San Luis Obispo City Council approved an ordinance on Nov. 9 that will allow the Winter Evening Hours Program at Cerro San Luis National Reserve, also known as Madonna Mountain, to remain in place. This program will enable cyclists and hikers to apply for permits that will grant them access to 4.9 miles of the trail after dark.
The vote was 3-2 in favor of keeping the program.
“This [the Evening Hours Program] allows this one particular 118-acre open space to stay open for an additional, approximately two and a half hours, for about four months out of the year when there is no daylight savings time,” City Councilwoman Michelle Shoresman said.
Councilmembers Andy Pease and Shoresman, along with Mayor Erica Stewart voted in favor of the program while Jan Marx and Carlyn Christianson opposed the program’s approval.
“We have a lot of common ground as council members, so this is one where we’ve been pretty divided,” Pease said. “So, I honestly didn’t know which way the council would go in terms of the permanence of the program.”
Shoresman said the impact of the program will benefit community members who can’t afford a gym membership or access open space during the day because of their job.
Pease said that those who were opposed to the program in the vote were primarily concerned with its environmental implications.
An environmental checklist form shared by the city stated that the project would have no significant impact on the environment.
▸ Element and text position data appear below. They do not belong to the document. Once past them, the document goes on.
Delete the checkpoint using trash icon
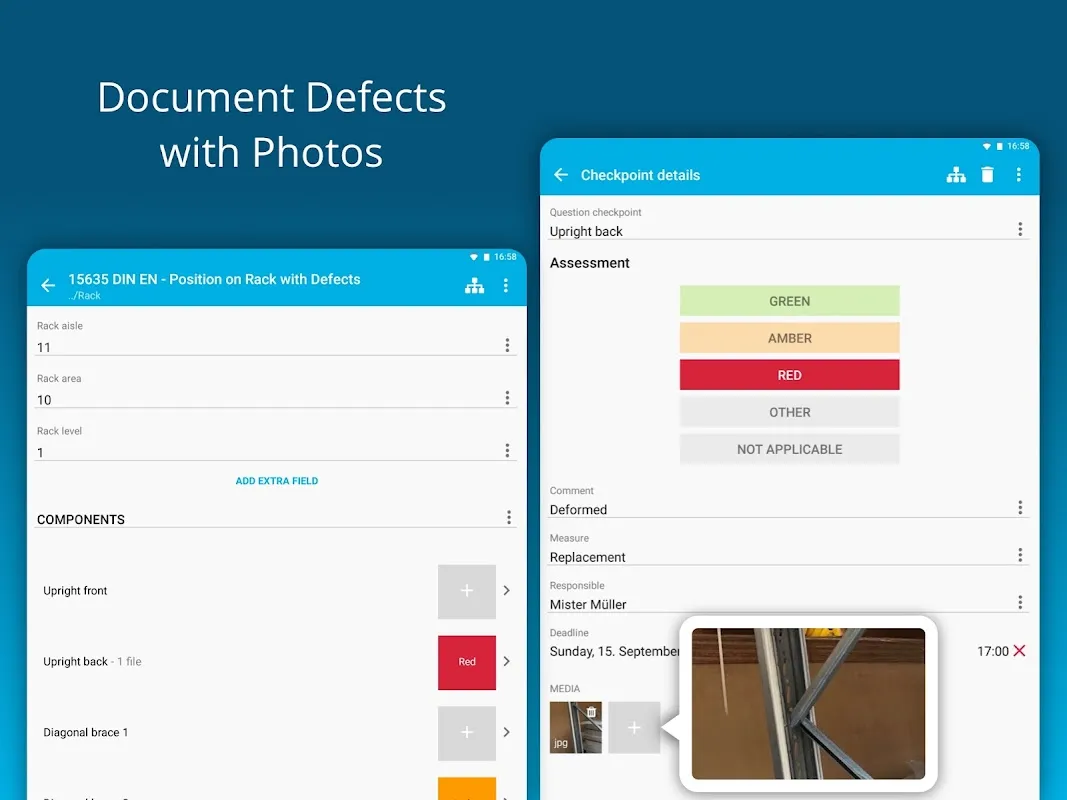The image size is (1067, 800). (x=987, y=175)
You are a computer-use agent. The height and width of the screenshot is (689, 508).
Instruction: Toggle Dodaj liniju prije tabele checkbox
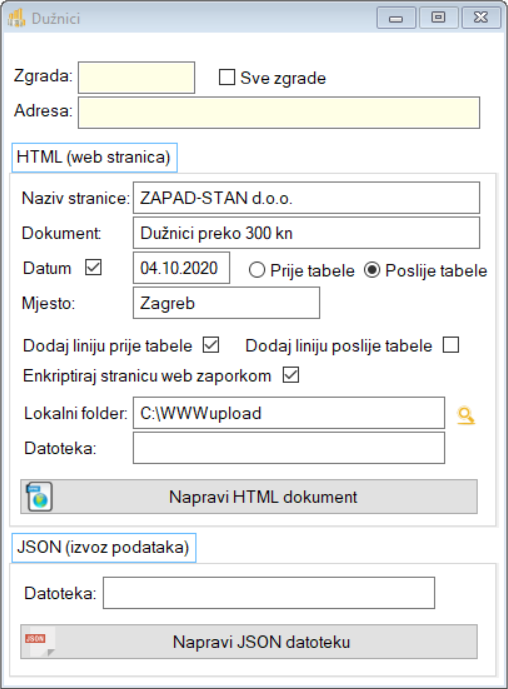(x=211, y=345)
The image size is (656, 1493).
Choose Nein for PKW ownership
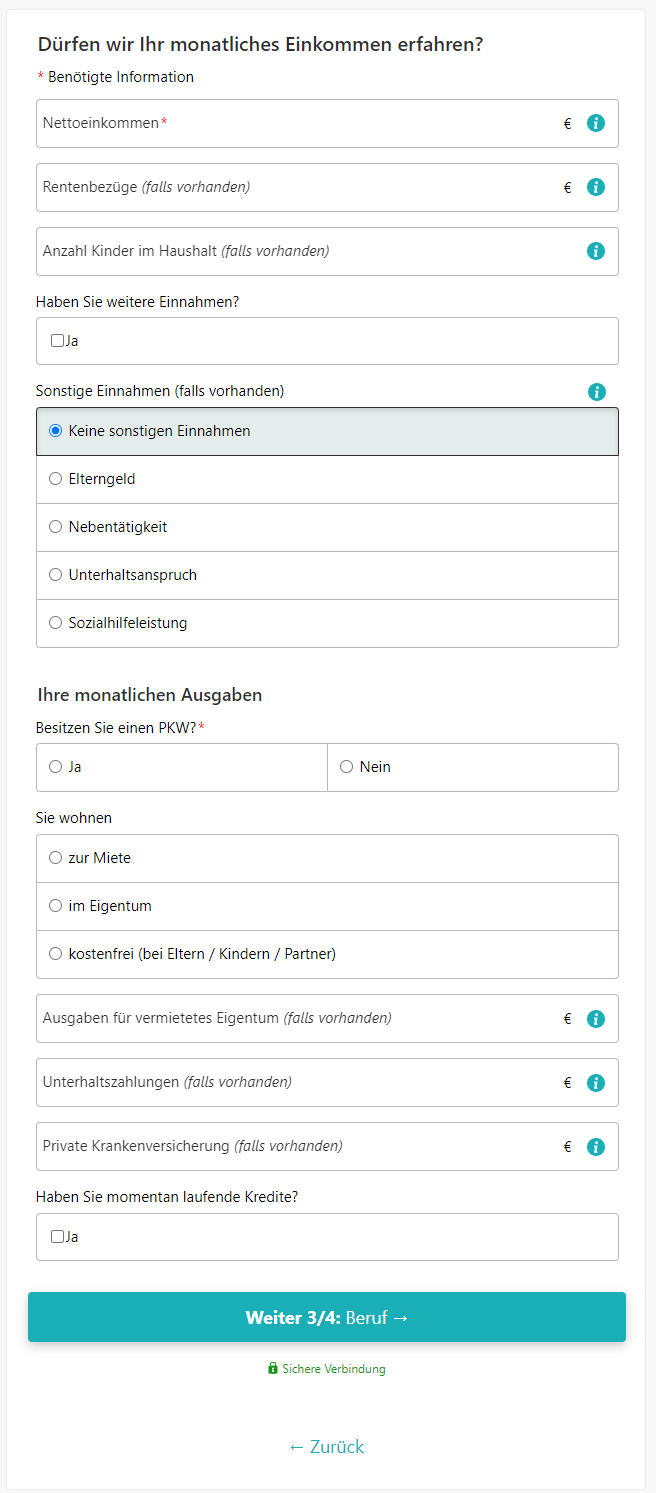(347, 767)
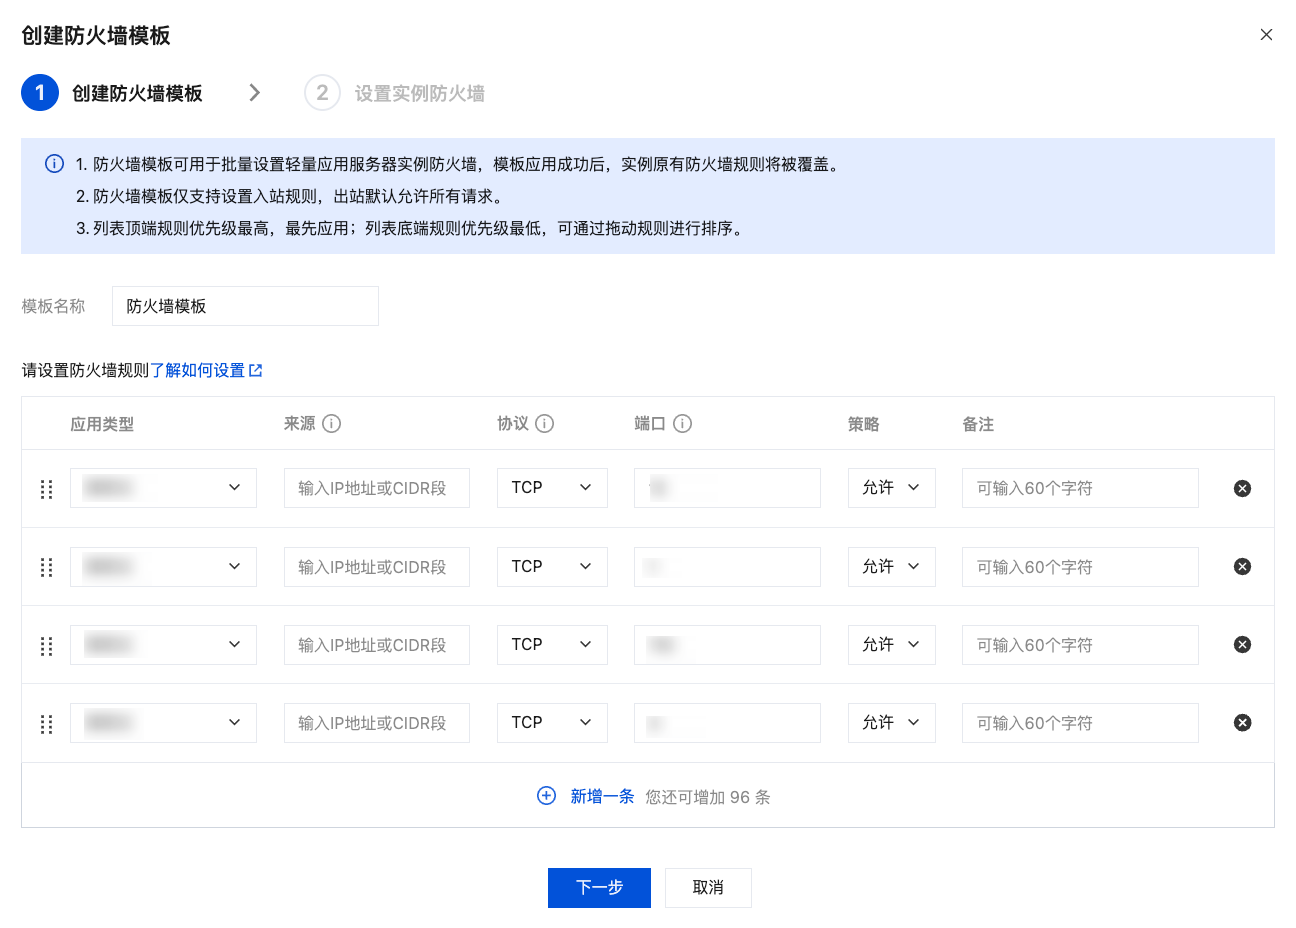
Task: Click the info icon next to 来源
Action: [x=332, y=424]
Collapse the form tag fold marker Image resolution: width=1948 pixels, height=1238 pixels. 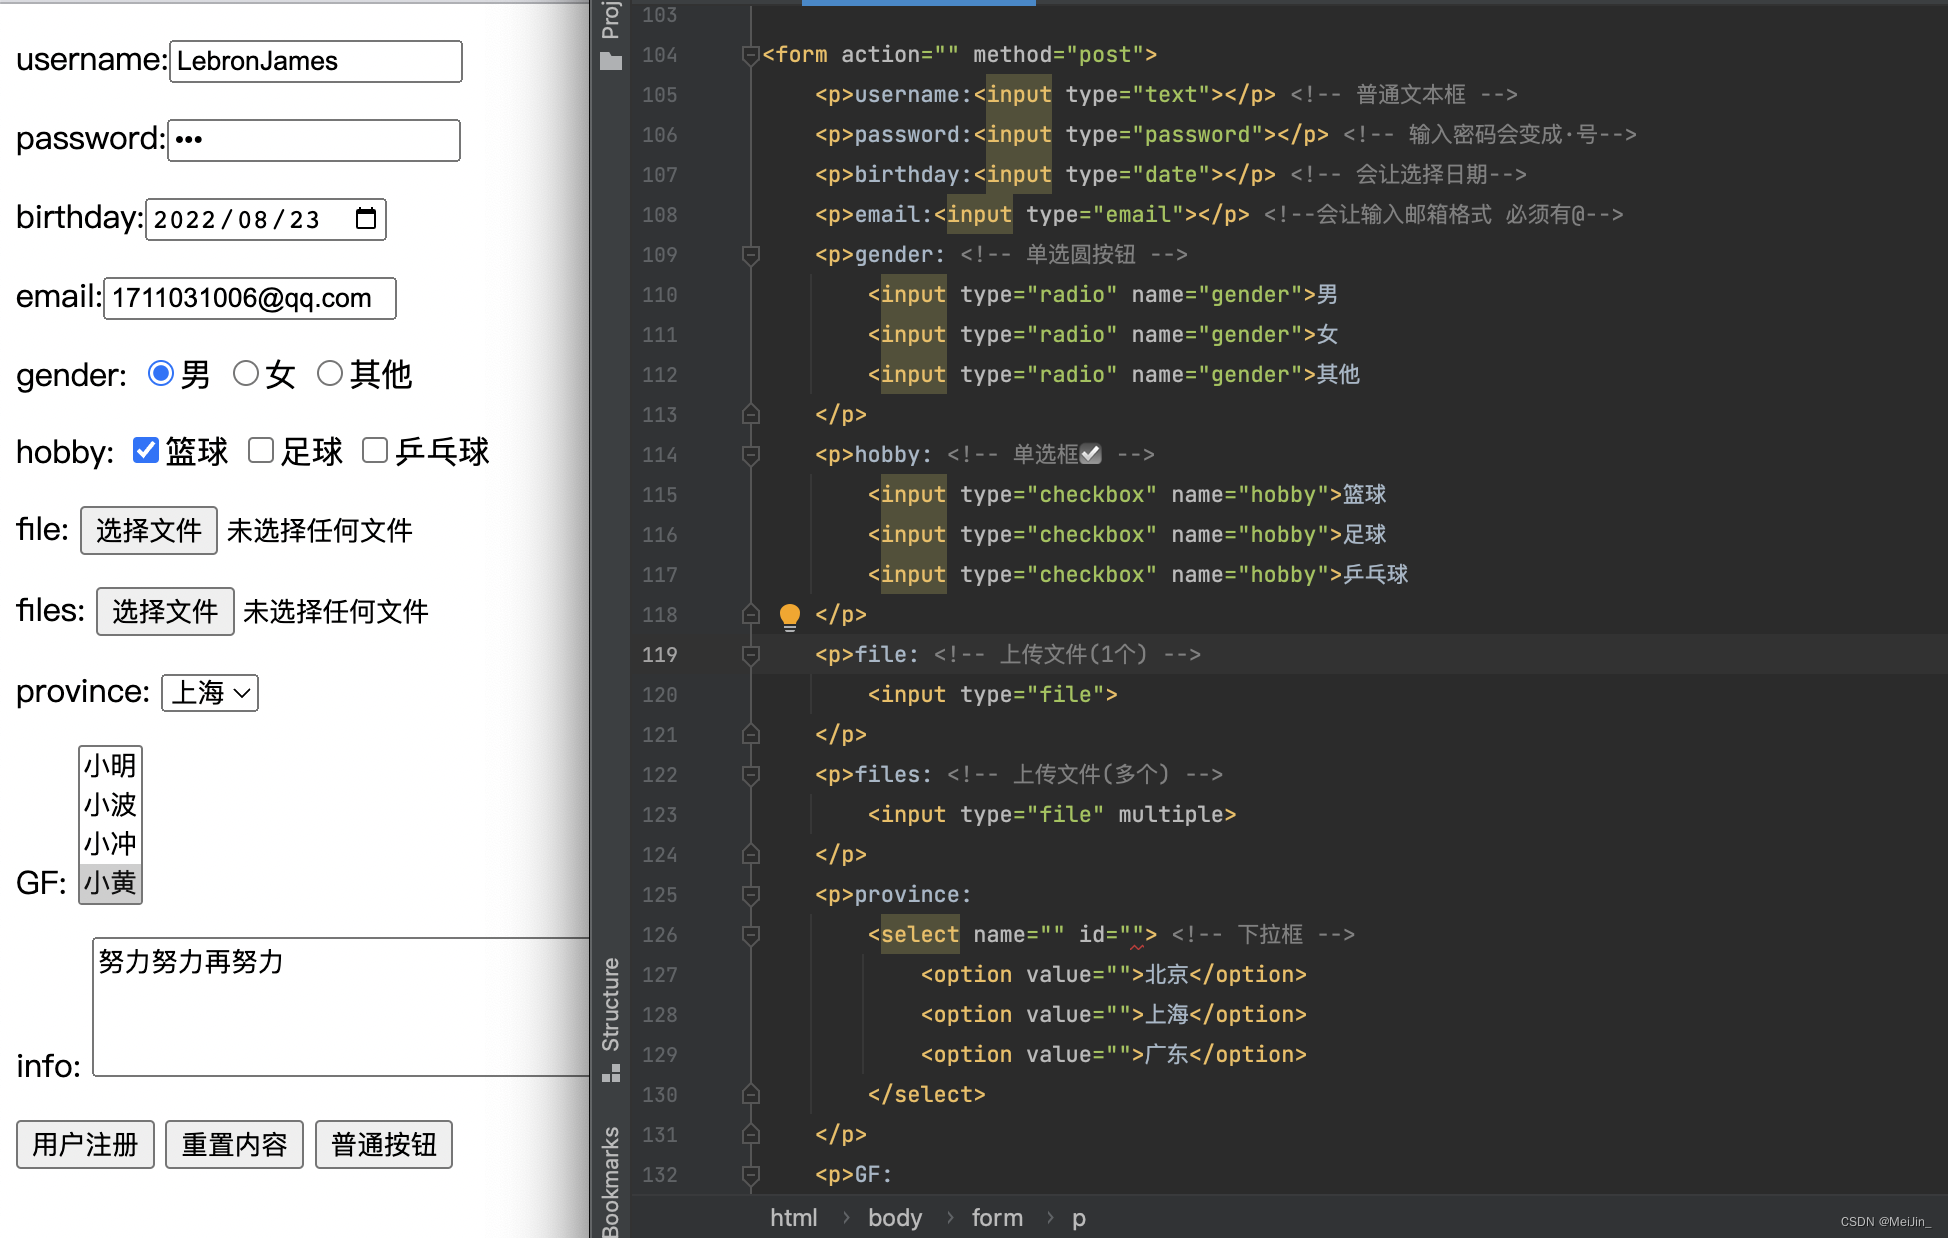pyautogui.click(x=750, y=55)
“Dusk and early evening is kind of the prime time for [animals] to be out and about and so there was concern that having folks out there during evening hours would be disruptive to them,” Pease said. “I think the whole community really treasures open space and we feel that the evening hiking is an opportunity to connect with our natural environment in a really respectful way.”
The winter evening hours program was first introduced in 2018 as a pilot program; the council’s recent vote will make the program permanent.
With the program in place, the city is allowed to issue 65 permits per day. According to city officials, 2,747 permits were issued in the 2019-2020 season and 2,702 were issued in the 2020-2021 season. Pease added that December tends to be the most popular month for hikers to access the trail after-hours.
The city has scheduled a second reading and final adoption of the policy for tomorrow and there will then be a 30-day period required to pass before the ordinance goes into effect. The earliest date the winter evening hour program can begin will be Dec. 17. Between now and Dec. 17, hikers and cyclists are allowed to be on the trail until one hour after sunset.
With the Evening Hours Program in place, those who want to explore the trail in the evening will have the ability to apply for their permit digitally each time they’d like to gain access to the trail in the evening. For groups of hikers, each person in the party will need to procure a permit.